Het leven wordt totaal anders wanneer je zelf in een wijk van een grote stad woont waar je in een tiental jaren alles ziet veranderen. De allochtone bevolking met haar grote gezinnen gaat de huizen van de autochtone bevolking bewonen. Soms denk je: Ben ik nu in het Midden-Oosten of in mijn eigen land?
Tussen al deze allochtonen wonen tientallen illegalen die proberen hun graantje mee te pikken van het rijke Westen. Inkomen hebben ze niet, dus het is moeilijk een bestaan op te bouwen. Waar moeten ze hun eten halen? Waar moeten ze hun vuil laten? De straat, daar is altijd wel wat te vinden. Wat je niet meer nodig hebt, gooi je maar weer terug op straat. Jongeren proberen in het drugscircuit hun geld te verdienen en dat brengt weer criminaliteit met zich mee.
Steeds moeilijker wordt het bestaan voor de autochtone bevolking. Velen vluchten weg uit zo’n wijk. Moeten wij dat ook doen?
Student
Op zekere dag stond er een allochtoon voor onze deur. Hij kwam uit Afrika, gevlucht voor het geweld in zijn land. Hij had als student meegedaan aan een betoging. Wanneer hij terug zou keren, zou dat betekenen dat hij zijn leven zou verliezen. Hij vroeg om een Bijbel in zijn taal. Na een lang gesprek -want de taal vormde een barrière- werd hij een trouw bezoeker van de bijbelstudieavonden en de diensten. Hij verstond er niets van. Toch was hij er, en knikte altijd heel tevreden als we hem probeerden te vertellen waar het deze avond over ging.

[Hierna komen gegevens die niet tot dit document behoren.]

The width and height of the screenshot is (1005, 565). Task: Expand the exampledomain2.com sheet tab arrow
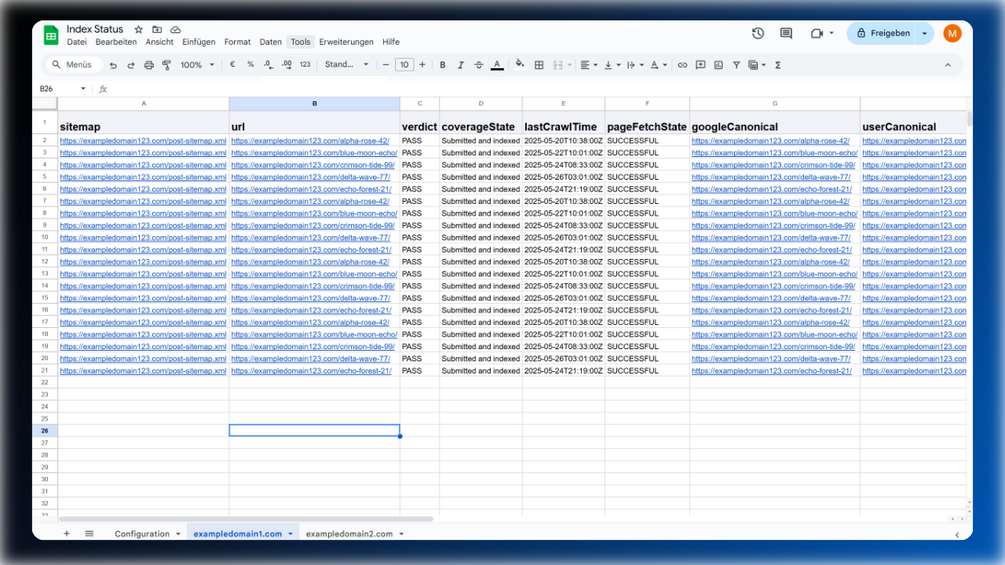point(401,534)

Op zekere keer ging hij tijdens de bijbelstudie staan en zei heel plechtig, terwijl de tranen over zijn wangen rolden: „Het bloed van Jezus Christus, Gods Zoon, reinigt van alle zonden.” Hij was altijd een en al aandacht, zodat hij velen beschaamde. Ik vroeg hem: „Beste vriend, waarom kom je zo trouw? Je kunt er niets van verstaan.” Hij antwoordde: „De Heere is hier toch, dan is het goed.”

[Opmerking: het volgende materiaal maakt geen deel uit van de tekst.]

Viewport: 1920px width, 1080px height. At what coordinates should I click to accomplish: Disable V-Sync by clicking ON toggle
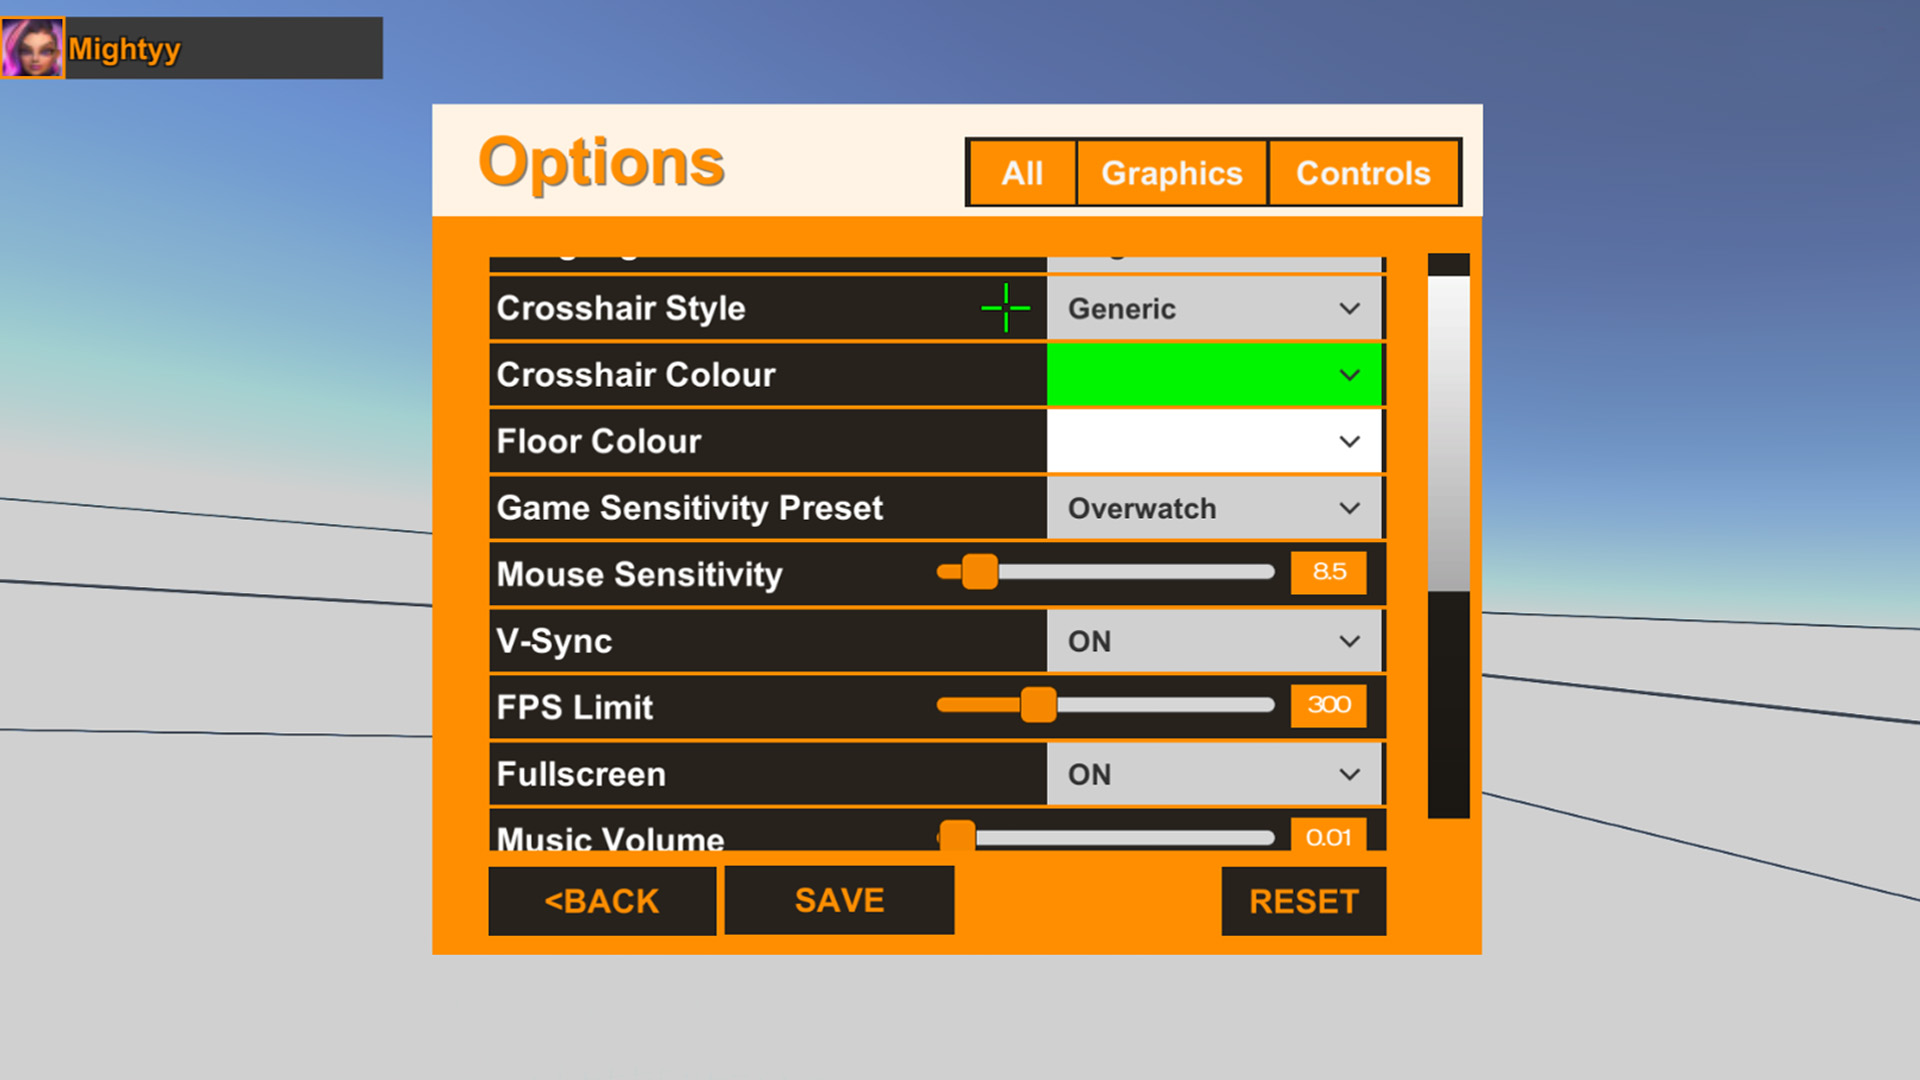[1209, 641]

Op een zondag, toen hij naar de kerk kwam, keek hij heel bedroefd. „Wat is er?” vroeg ik. Hij vertelde mij dat hij binnen een week het land uit moest en op het vliegtuig gezet zou worden om in eigen land zijn doodvonnis te ontvangen. Die morgen hebben we in de eredienst met elkaar gebeden om uitkomst. Iedereen voelde de nood van deze jongeman. De dood voor ogen. We hebben hem na de dienst toegezongen: „Als ik omringd door tegenspoed, bezwijken moet, schenkt Gij mij leven.” Iedereen ging stil naar huis met een gebed om uitkomst. Een mens in groot gevaar, een allochtoon.
Blijdschap
Die week is er druk onderhandeld. De volgende zondag stond zijn gezicht blij en zei hij: „God is goed. Ik heb een paspoort voor Canada. Morgen ga ik naar Canada, een nieuw land met een nieuwe toekomst.” We hebben hem als gemeente weer toegezongen. „’k Zal met mijn ganse hart Uw eer, vermelden, Heer’, U dank bewijzen.” De Heere had de gebeden van de kleine gemeente gehoord. Wat een blijdschap! Veel woorden werden niet gesproken, maar iedereen voelde het wonder van de Heere.
Jaren later kreeg ik vanuit een van de grootste steden van Canada een brief van een dominee met een foto van onze vriend, de allochtoon, met deze predikant. Samen stonden ze daar. De predikant schreef: „Hij is een van mijn trouwste leden, aan wie ik met geestelijke banden van harte verbonden ben.”
Ik ben een vriend en metgezel van allen die Uw naam ootmoedig vrezen. Ze hebben een vaderland dat boven is. Daar zijn allochtonen autochtonen geworden. De Filistijn, de Tyriër, met de Moor zullen binnen in u zijn, o stad Gods. Dan zullen ze één zijn. Daar zijn ze allen autochtonen.